======== Document extract
Did you wake up one morning when you were in primary school and assert, with the same certainty as the boy sitting next to you who wanted to be a train driver, that you wanted to be an accountant when you grew up? I didn't. So how I ended up qualified and allowed to put ACA after my name was somewhat of a mystery. It had a lot to do with wanting to prove that I was more than a ditzy blond with a Classics degree. It had a lot to do with wanting to learn about how people lived. It had most though to do with the fact that I wanted a training in life.
I chose to do my training in a wonderful family-orientated medium sized London-based practice where quickly I was despatched off to the manufacturing wastelands of the British Isles. It was eye-opening to see brown envelopes of cash being given out every week on the shop floor as wages and wondering how it was possible to feed a family on so little; to see the divide between those who made things and those who administered them; and to see the retrospective nature in what we did.
If you work in compliance and feel a funny turn coming over you, just remember that what I'm telling you happened many years ago in the antediluvian times pre-Big Bang and pre-Cadbury, since when I'm sure things have tightened up considerably. But when I'm asked "was there one moment in your career which really changed you?" then this is it.
================
Tasks and exercises:
[a] In the accountancy essay, what does the writer say was the main reason for training as an accountant?
[b] According to the accountancy essay, what three things did the writer find eye-opening about being sent to the manufacturing areas of the British Isles?
[c] Write the next part of the accountancy essay, starting after its last sentence.
The listing has no connection to the accountancy essay.
======== Information supplied
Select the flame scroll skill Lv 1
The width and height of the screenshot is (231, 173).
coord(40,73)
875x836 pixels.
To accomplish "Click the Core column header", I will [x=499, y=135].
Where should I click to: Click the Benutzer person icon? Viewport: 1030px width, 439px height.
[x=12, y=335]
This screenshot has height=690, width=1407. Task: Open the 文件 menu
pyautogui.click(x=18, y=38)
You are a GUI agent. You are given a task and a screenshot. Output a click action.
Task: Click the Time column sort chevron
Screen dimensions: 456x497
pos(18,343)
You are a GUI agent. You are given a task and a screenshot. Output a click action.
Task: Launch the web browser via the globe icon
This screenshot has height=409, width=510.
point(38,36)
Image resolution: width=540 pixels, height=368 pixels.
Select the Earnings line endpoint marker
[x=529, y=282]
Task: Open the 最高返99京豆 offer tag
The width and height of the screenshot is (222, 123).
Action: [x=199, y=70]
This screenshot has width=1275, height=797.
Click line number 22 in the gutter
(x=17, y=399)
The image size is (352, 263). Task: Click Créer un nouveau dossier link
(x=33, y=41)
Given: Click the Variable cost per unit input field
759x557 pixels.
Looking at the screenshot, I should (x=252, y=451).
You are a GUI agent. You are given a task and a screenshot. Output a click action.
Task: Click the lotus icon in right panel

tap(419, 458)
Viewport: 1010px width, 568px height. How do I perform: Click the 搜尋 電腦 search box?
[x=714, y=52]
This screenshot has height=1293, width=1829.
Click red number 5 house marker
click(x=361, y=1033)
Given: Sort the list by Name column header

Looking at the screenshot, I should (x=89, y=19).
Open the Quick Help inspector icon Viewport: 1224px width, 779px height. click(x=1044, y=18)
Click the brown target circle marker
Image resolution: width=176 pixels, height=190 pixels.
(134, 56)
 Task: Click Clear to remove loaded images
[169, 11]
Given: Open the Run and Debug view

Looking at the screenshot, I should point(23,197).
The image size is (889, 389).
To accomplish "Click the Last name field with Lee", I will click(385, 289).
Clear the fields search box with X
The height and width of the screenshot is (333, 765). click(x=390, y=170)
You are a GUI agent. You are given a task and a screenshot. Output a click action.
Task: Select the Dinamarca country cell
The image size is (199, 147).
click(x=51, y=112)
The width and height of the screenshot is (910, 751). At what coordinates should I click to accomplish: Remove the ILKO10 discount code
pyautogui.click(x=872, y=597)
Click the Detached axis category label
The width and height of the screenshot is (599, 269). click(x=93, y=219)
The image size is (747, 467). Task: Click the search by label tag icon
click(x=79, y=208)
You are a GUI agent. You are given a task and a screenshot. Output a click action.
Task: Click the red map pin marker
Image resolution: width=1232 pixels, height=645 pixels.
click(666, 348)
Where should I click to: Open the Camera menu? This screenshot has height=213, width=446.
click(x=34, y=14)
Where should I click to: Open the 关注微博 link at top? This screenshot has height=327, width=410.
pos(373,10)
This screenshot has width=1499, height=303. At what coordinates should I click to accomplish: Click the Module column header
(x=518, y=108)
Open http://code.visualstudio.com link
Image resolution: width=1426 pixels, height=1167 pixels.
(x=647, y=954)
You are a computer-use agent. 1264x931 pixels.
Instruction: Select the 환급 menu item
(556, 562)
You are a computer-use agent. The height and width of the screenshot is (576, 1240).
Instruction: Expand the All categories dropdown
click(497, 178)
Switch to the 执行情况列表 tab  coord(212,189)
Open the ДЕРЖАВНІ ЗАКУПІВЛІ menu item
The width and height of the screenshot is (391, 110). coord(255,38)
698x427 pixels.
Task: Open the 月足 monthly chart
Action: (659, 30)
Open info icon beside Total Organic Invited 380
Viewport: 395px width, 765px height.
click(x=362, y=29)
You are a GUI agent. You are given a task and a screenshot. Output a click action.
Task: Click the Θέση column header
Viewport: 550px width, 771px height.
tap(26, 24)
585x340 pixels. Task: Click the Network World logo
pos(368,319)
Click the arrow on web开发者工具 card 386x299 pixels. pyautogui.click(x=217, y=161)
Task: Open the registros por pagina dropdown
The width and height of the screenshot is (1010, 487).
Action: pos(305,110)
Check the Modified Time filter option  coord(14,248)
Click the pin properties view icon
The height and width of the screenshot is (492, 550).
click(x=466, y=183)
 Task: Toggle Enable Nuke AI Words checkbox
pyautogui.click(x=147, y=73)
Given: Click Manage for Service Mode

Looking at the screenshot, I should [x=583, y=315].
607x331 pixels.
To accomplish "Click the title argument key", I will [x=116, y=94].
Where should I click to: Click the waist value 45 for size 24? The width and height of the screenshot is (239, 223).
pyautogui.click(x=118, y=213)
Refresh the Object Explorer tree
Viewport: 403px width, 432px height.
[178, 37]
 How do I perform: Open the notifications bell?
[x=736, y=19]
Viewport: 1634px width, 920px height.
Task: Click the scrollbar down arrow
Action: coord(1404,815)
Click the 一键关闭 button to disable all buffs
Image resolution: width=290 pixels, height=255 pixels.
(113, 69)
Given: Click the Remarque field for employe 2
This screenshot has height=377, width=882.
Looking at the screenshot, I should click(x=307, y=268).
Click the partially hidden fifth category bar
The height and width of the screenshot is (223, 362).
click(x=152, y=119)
================
Answers to the exercises:
[a] The writer most of all wanted a training in life.

[b]
- Brown envelopes of cash were handed out every week on the shop floor as wages, which made the writer wonder how a family could be fed on so little.
- There was a divide between those who made things and those who administered them.
- The work the accountants did was retrospective.

[c]
I was finally eligible to go out on my own to audit a very small, private firm. The manager in charge accompanied me to the back end of nowhere to introduce me to the man whose office I would share for the week and who looked after the literal brown paper bag of receipts from which I was to produce a set of accounts. After the statutory tea, my colleague asked the question: "what do you want? a profit or a loss?".
Before you faint, as I nearly did at the time, at the brazen ignorance of our so-called independence, recognise that this profession is creative and far from boring as we are often portrayed.
In the week that followed I realised that, within the confines of the numbers, bank statements, cheque book stubs and receipts - oh, and of course the accounting standards and practices of the day - I could indeed make the finished accounts look more profit than loss, or more loss than profit. It all depended on whether it was an expense or an investment, income or not; but one thing for sure: the cash at bank was immoveable and everything had to balance - there were no joker cards to play.
That question "what do you want? a profit or a loss?" kept though echoing in my mind. How did it apply to me and my life?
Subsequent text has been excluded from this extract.